I watch a lot of videos from Tasty, Food Network and other individuals with food channels on YouTube and Facebook and, I like to try out new recipes but these haven’t always been success stories.

Recently in this lock down period, I saw a number of videos on how to make bread pudding and when I tried it first, the bread did not soak well in the mixture. I tried it the next day and the result was even worse than the first. It was so bad that nobody ate it and I had to get rid of it the next day.

I tried making puff-puff the other day (also from videos I had seen online) and the results wasn’t the best either. It did not rise like what I saw in the video and I was later advised to add baking powder.

The few success stories I have had in my kitchen (from watching online recipes) are in the preparation of pancakes and plantain fritatta.

To make plantain fritatta, the ingredients required include:

2 ripe plantains

6 eggs (depending on the number of people eating)

6 sausages,

2 bell pepper,

2 large size fresh tomatoes,

A pinch of salt to taste,

Cayenne pepper,

Slices of onions.

Cooking oil

Method

In about about two table spoonful of oil, add slices of onions, bell pepper and tomatoes. Stir-fry till golden brown.

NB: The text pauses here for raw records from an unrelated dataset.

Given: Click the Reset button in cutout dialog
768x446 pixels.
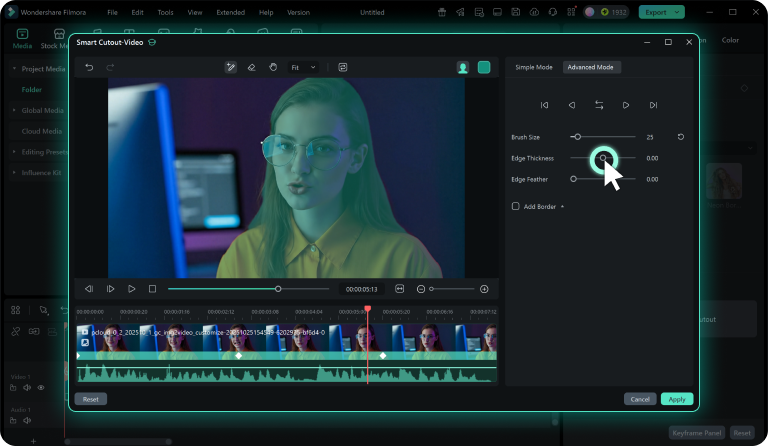Looking at the screenshot, I should (90, 399).
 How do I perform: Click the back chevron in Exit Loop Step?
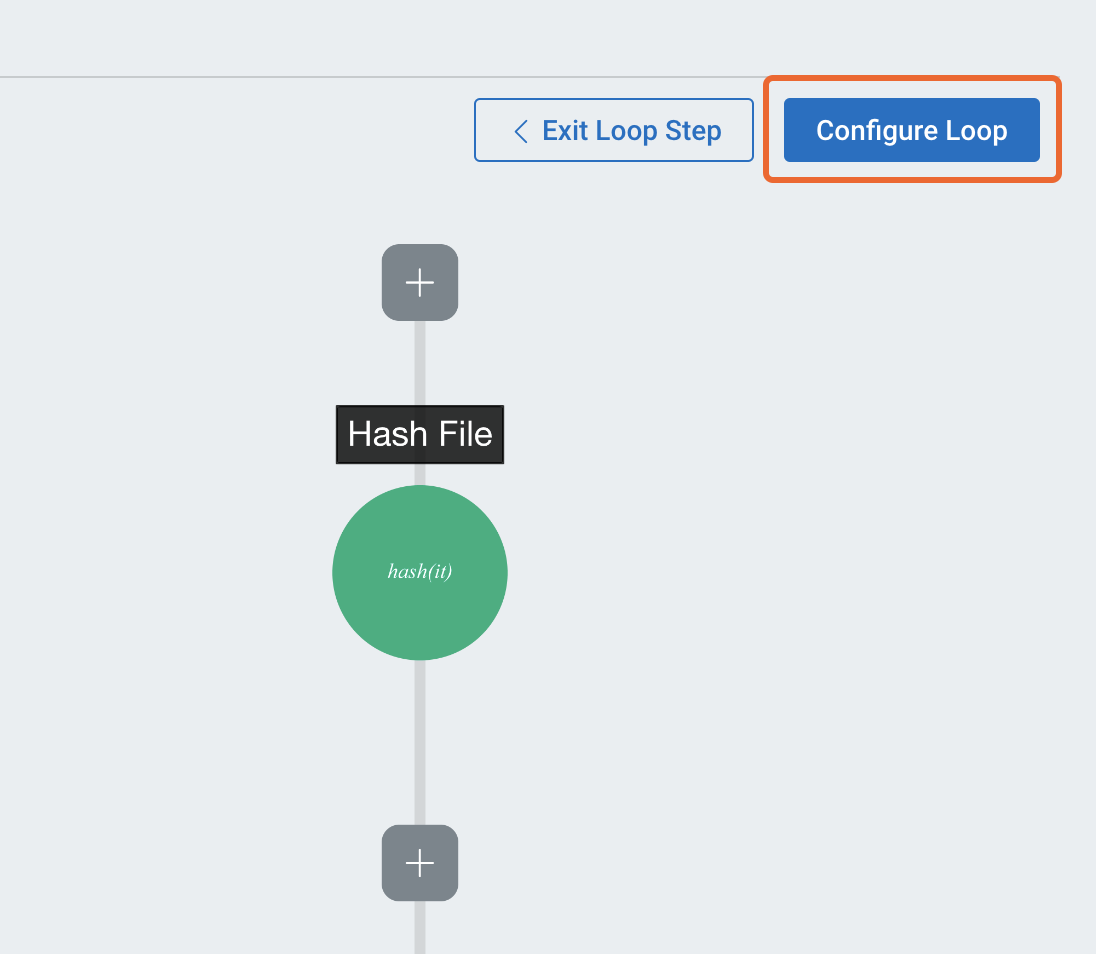[x=520, y=131]
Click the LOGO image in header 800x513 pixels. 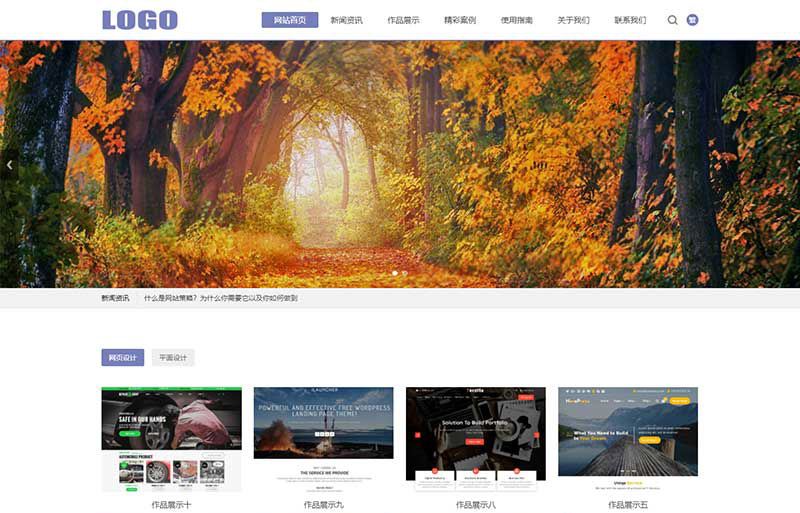tap(140, 20)
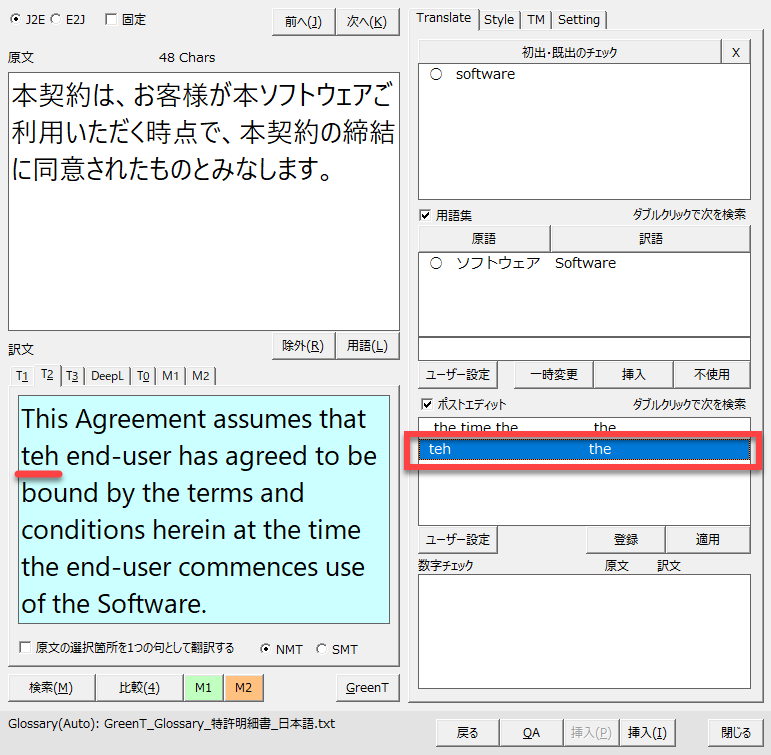This screenshot has width=771, height=755.
Task: Switch to SMT translation mode
Action: point(321,649)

Deep-fry the ripe plantain separately.

Break the eggs into a bowl.

Cut and add your sausages to the eggs.

Add desirable quantity of cayenne pepper and salt

Pour the stir-fried vegetables into the egg mixture and whisk.

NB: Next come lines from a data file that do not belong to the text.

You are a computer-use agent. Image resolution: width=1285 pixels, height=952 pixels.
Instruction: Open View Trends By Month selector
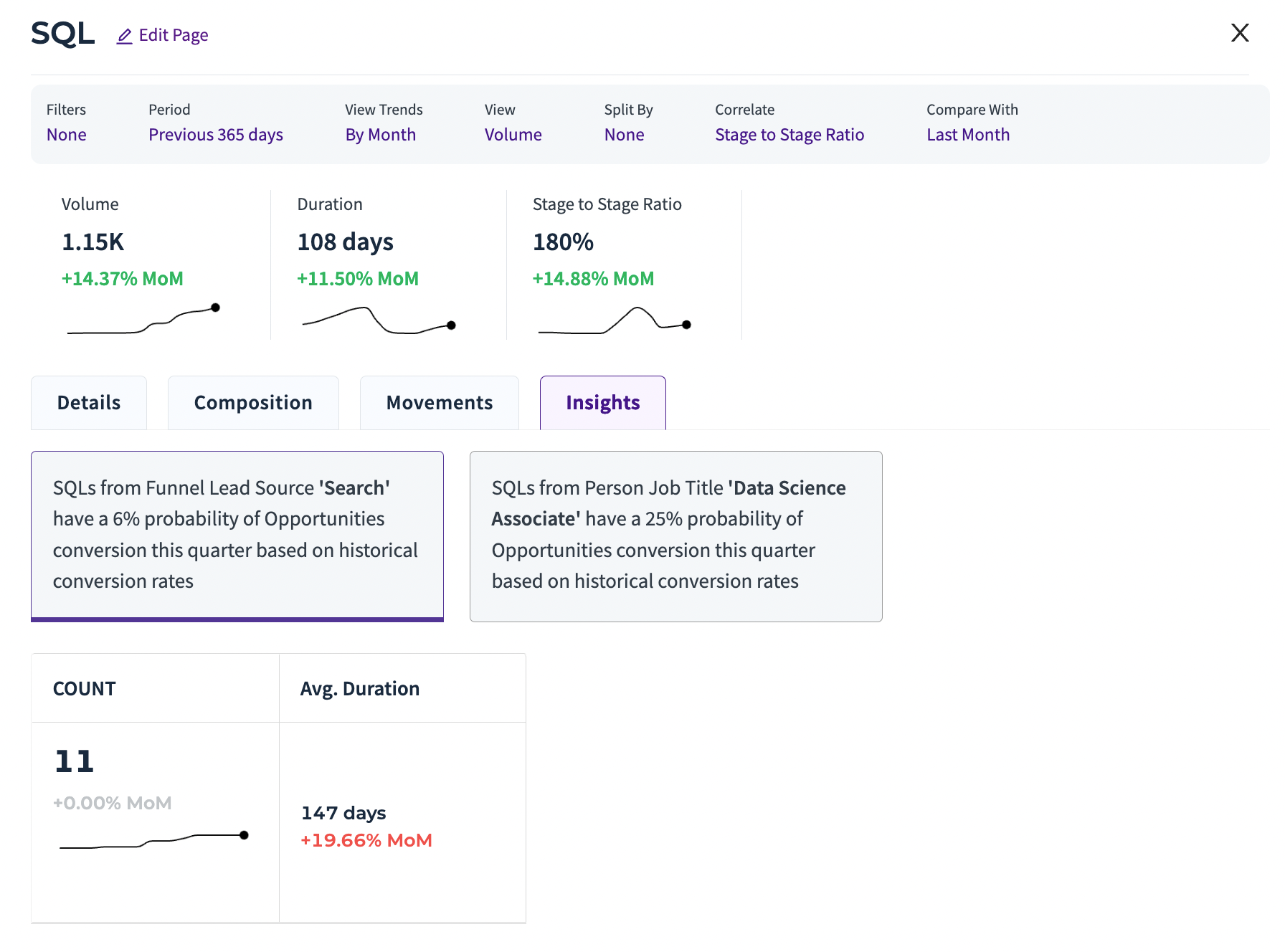pos(380,135)
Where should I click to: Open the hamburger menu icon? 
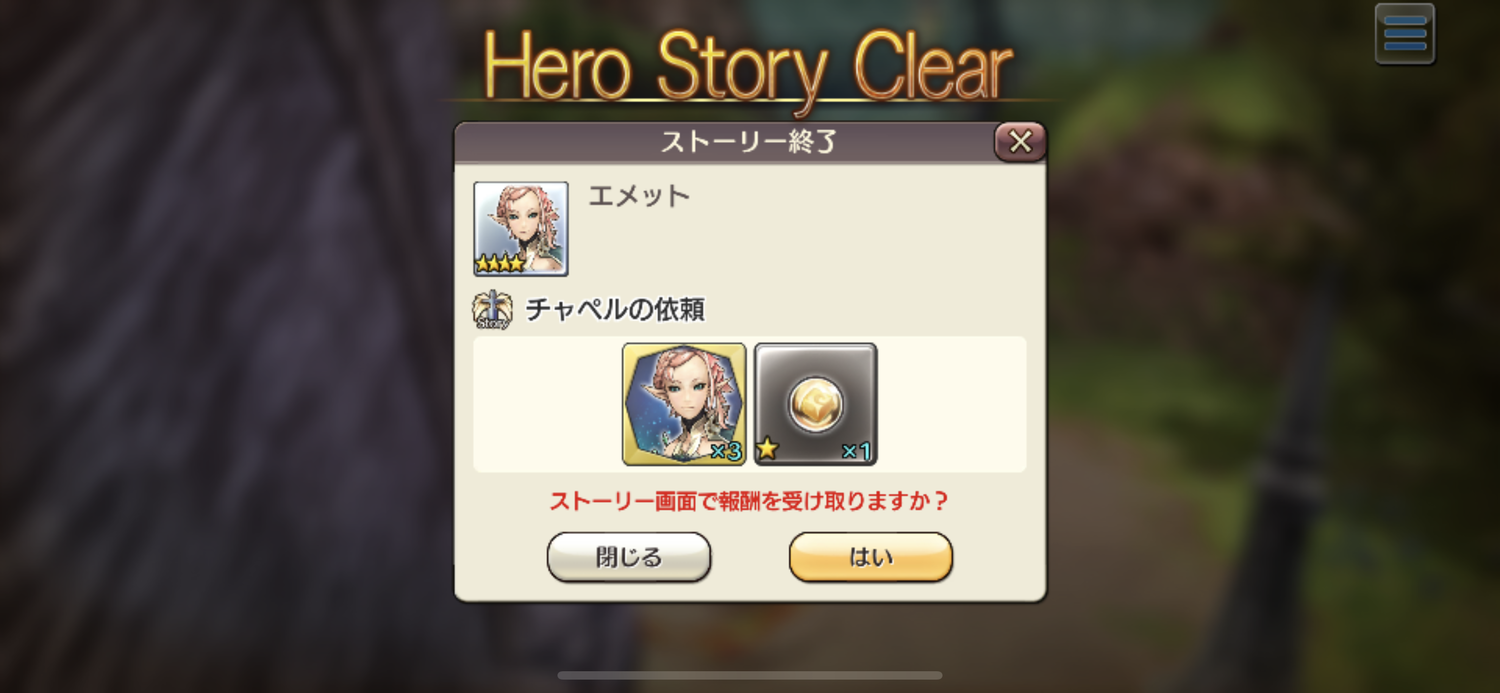pyautogui.click(x=1405, y=34)
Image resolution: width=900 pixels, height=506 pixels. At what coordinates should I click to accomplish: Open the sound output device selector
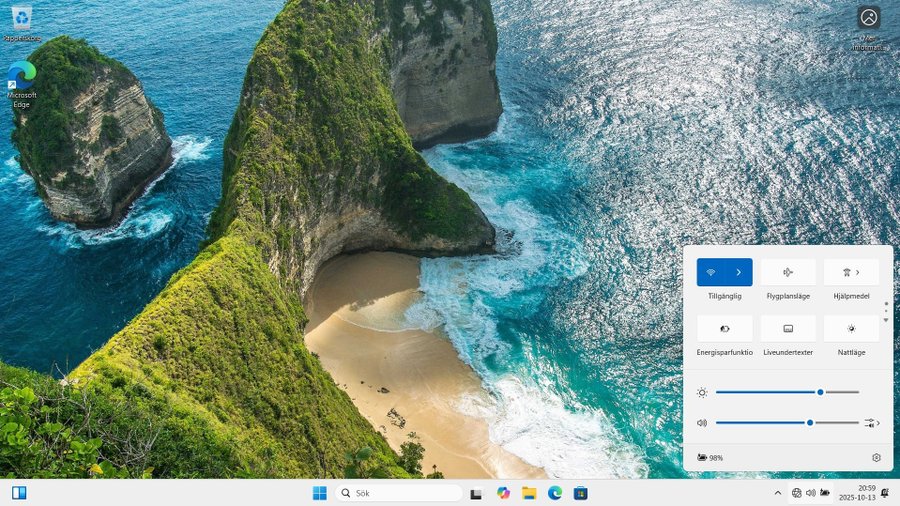point(872,423)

Oil your baking tin and pour the egg mixture into it.

Place the fried ripe plantain on top of the mixture.

Put the mixture into the oven and bake for 20 -30 minutes and that’s it.

Frittata is simple to prepare as the ingredients are easy to find, especially, in this lock down period. It can be eaten as a full meal or an accompaniment to a full meal. Try it and let me know what you think

Today marks Day 12 of the #21lockdownblog challenge and the subject is to provide a guide on how to do something.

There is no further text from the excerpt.